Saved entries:
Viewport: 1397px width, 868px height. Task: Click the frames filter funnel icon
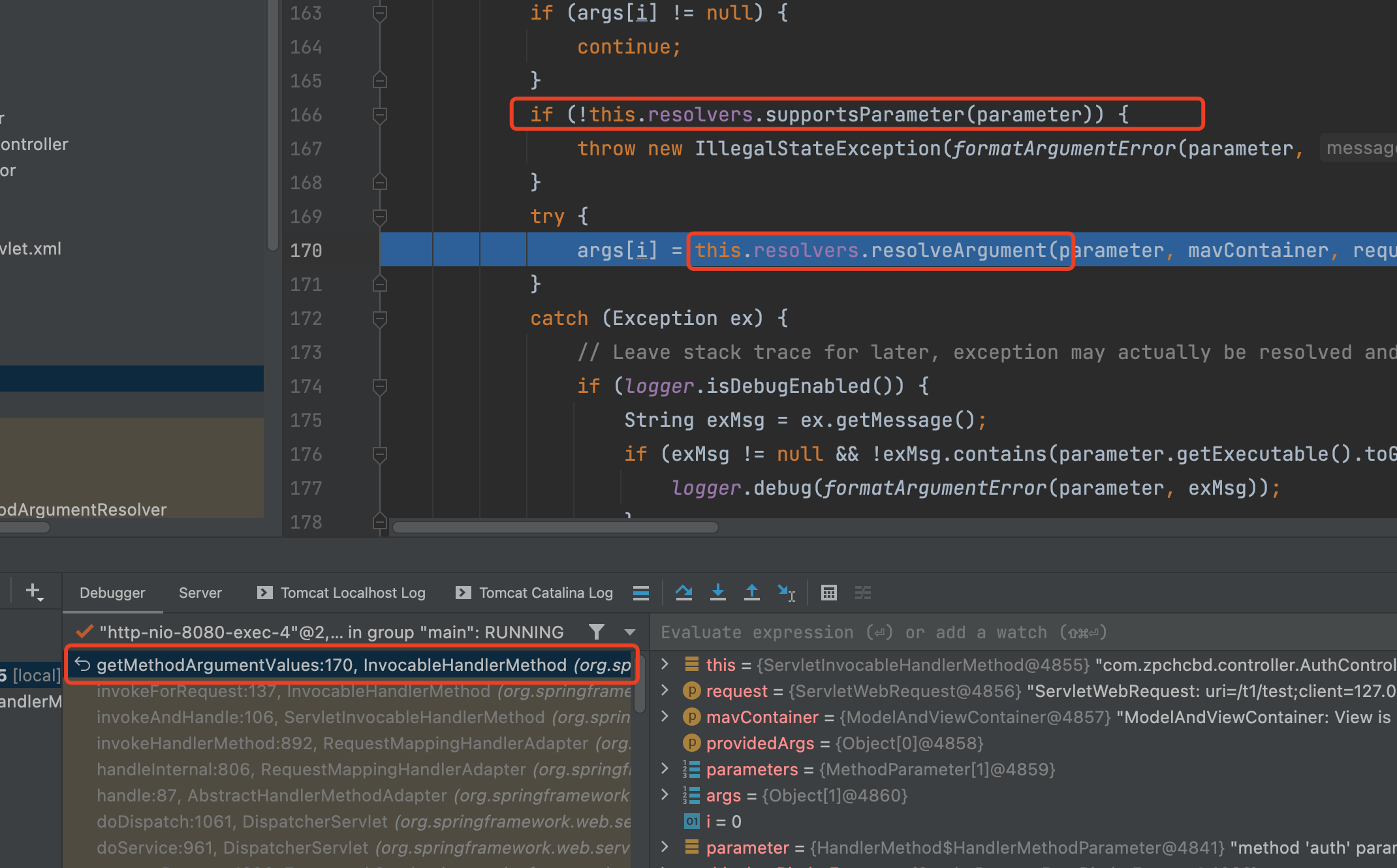(x=596, y=632)
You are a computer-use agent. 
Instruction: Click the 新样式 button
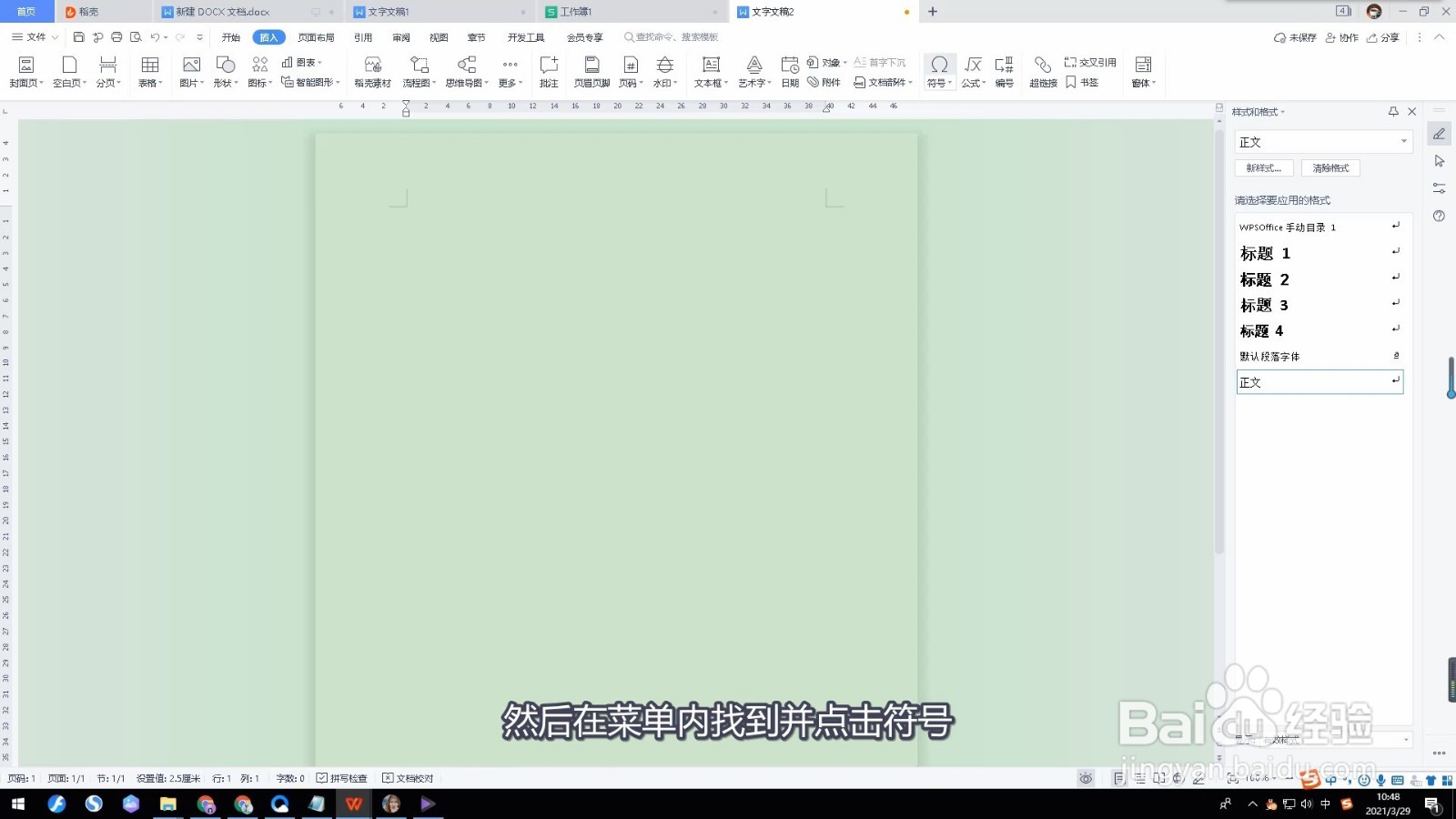pos(1264,167)
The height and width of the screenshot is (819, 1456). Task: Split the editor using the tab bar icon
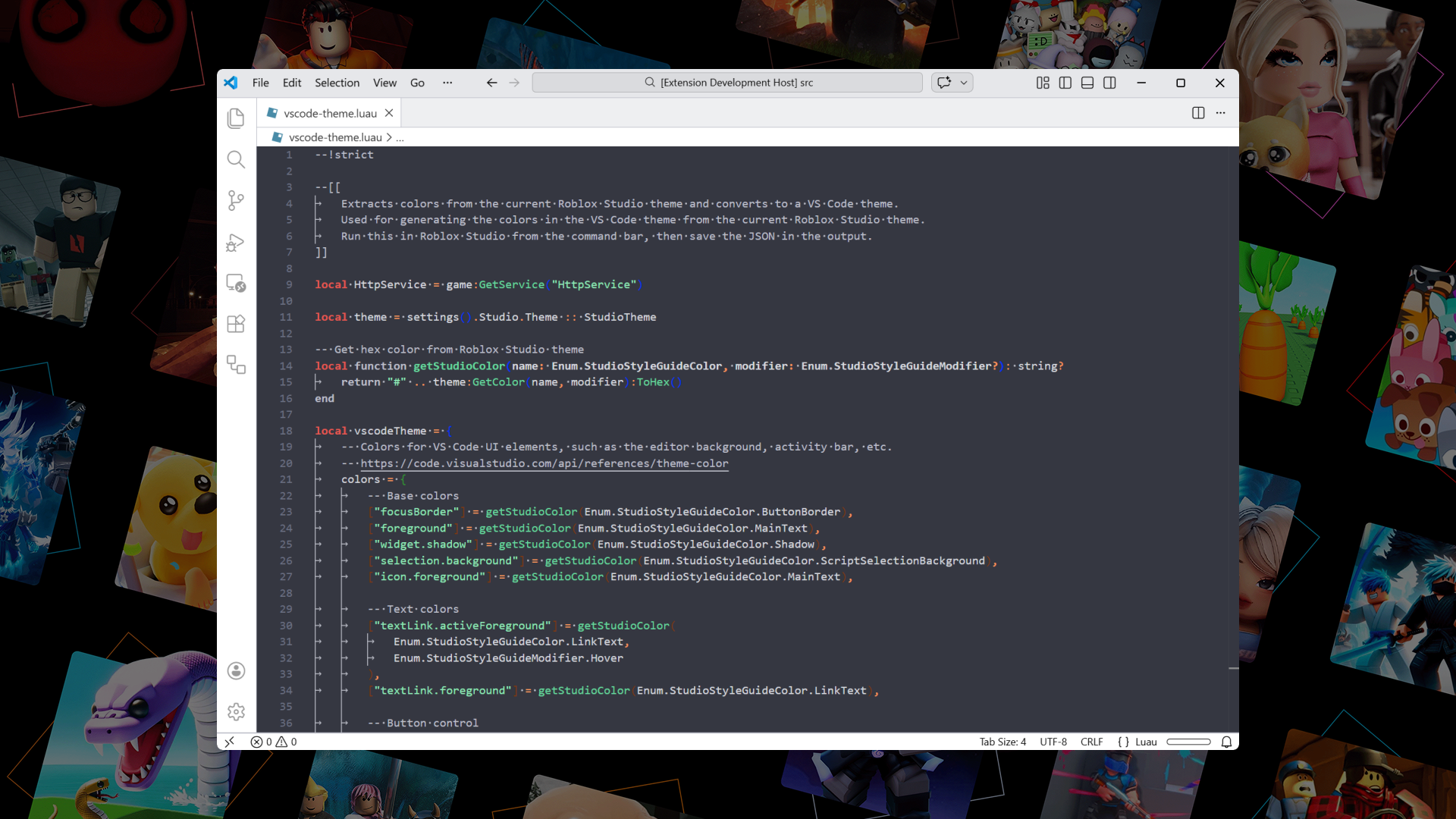pos(1198,112)
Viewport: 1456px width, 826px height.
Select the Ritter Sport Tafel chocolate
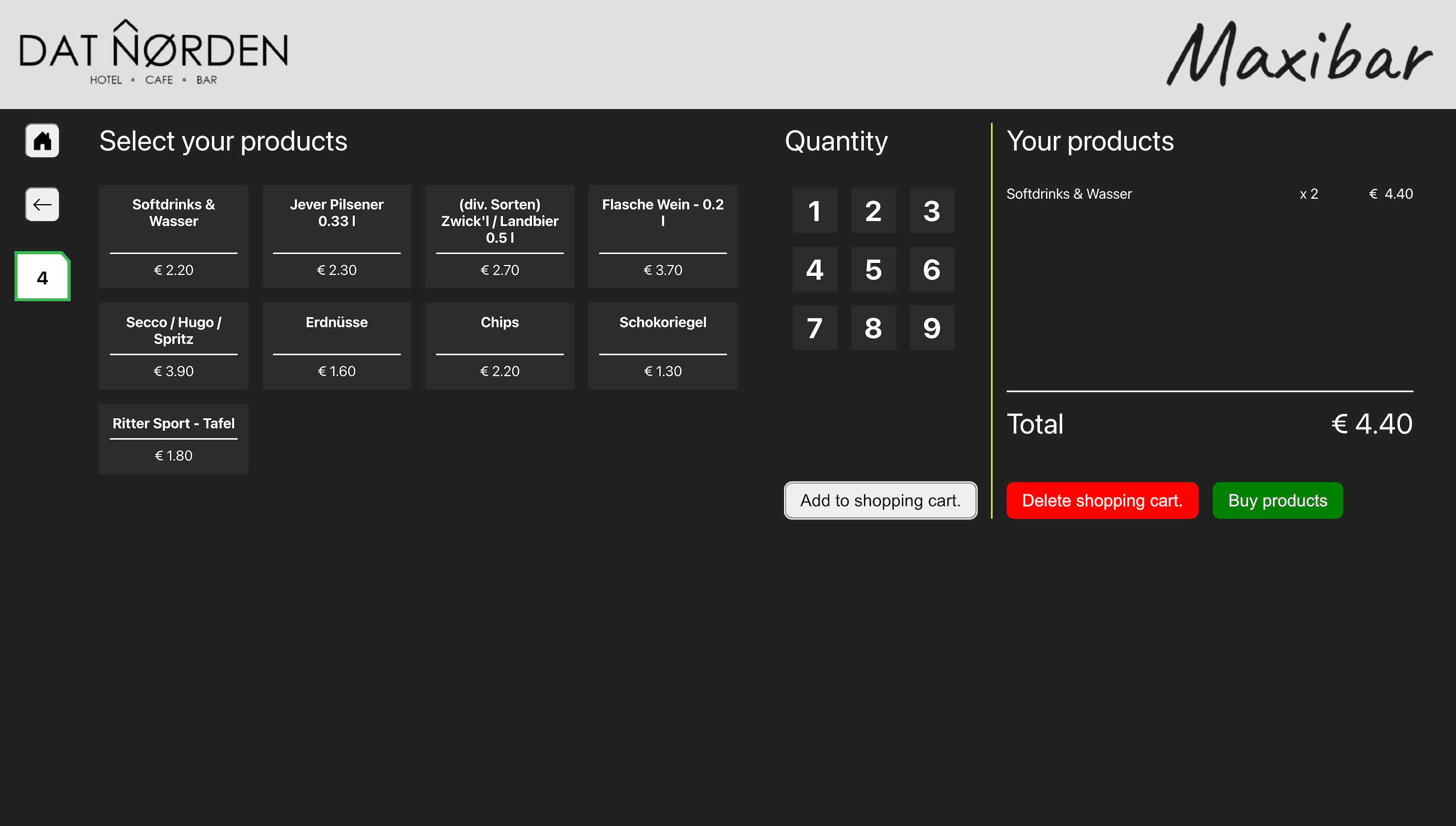173,438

Exercise brief: Only the lines from the one containing "The height and" through the final line of the records should be retyped, exactly, with every picture omitted.

Response for this exercise:
The height and width of the screenshot is (819, 1456). Task: Split the editor using the tab bar icon
pos(1198,112)
Viewport: 1456px width, 826px height.
Select the Ritter Sport Tafel chocolate
173,438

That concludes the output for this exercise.